_Recorded data_
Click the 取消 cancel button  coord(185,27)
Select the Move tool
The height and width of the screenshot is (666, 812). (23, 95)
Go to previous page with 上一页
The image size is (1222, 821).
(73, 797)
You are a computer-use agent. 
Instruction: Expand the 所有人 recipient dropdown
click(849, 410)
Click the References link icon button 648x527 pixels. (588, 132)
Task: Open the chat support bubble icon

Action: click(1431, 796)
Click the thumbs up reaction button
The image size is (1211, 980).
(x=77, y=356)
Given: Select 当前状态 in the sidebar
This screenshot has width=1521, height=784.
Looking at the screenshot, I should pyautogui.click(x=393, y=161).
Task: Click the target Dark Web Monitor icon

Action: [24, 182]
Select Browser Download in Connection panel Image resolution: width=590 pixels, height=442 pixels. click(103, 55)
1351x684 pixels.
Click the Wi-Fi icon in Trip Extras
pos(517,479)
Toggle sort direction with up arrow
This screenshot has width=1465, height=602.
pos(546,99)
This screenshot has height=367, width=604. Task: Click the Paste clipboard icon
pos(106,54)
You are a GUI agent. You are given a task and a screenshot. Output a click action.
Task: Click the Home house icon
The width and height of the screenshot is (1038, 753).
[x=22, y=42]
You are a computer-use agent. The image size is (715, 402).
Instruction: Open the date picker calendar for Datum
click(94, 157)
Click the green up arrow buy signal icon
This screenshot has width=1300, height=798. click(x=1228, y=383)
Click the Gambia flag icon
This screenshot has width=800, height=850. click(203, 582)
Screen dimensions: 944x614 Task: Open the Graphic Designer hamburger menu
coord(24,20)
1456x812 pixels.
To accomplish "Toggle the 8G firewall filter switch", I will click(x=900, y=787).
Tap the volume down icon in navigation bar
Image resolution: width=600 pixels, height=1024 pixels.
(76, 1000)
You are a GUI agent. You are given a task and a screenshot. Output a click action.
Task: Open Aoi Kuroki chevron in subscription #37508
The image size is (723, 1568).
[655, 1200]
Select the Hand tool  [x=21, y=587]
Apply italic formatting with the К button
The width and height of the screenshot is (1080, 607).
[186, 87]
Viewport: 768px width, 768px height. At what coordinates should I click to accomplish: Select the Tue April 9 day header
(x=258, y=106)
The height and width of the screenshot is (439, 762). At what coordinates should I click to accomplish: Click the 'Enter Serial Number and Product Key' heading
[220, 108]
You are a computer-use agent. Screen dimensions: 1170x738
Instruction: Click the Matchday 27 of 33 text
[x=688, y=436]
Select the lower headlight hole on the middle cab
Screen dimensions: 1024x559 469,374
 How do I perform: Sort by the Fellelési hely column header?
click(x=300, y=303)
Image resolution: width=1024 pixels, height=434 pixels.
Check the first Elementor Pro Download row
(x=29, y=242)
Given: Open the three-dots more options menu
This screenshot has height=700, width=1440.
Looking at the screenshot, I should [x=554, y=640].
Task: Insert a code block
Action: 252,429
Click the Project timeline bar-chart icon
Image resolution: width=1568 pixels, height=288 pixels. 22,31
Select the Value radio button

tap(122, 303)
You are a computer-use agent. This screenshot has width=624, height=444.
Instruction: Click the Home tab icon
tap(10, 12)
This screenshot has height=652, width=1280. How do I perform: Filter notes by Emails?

_What this task involves_
Write out exactly the lines above between the line with "The height and width of the screenshot is (439, 762)." and the line with "You are a computer-use agent. Screen", inclusive, and nothing beyond them.

_Expected answer_
The height and width of the screenshot is (439, 762). At what coordinates should I click to accomplish: Click the 'Enter Serial Number and Product Key' heading
[220, 108]
You are a computer-use agent. Screen dimensions: 1170x738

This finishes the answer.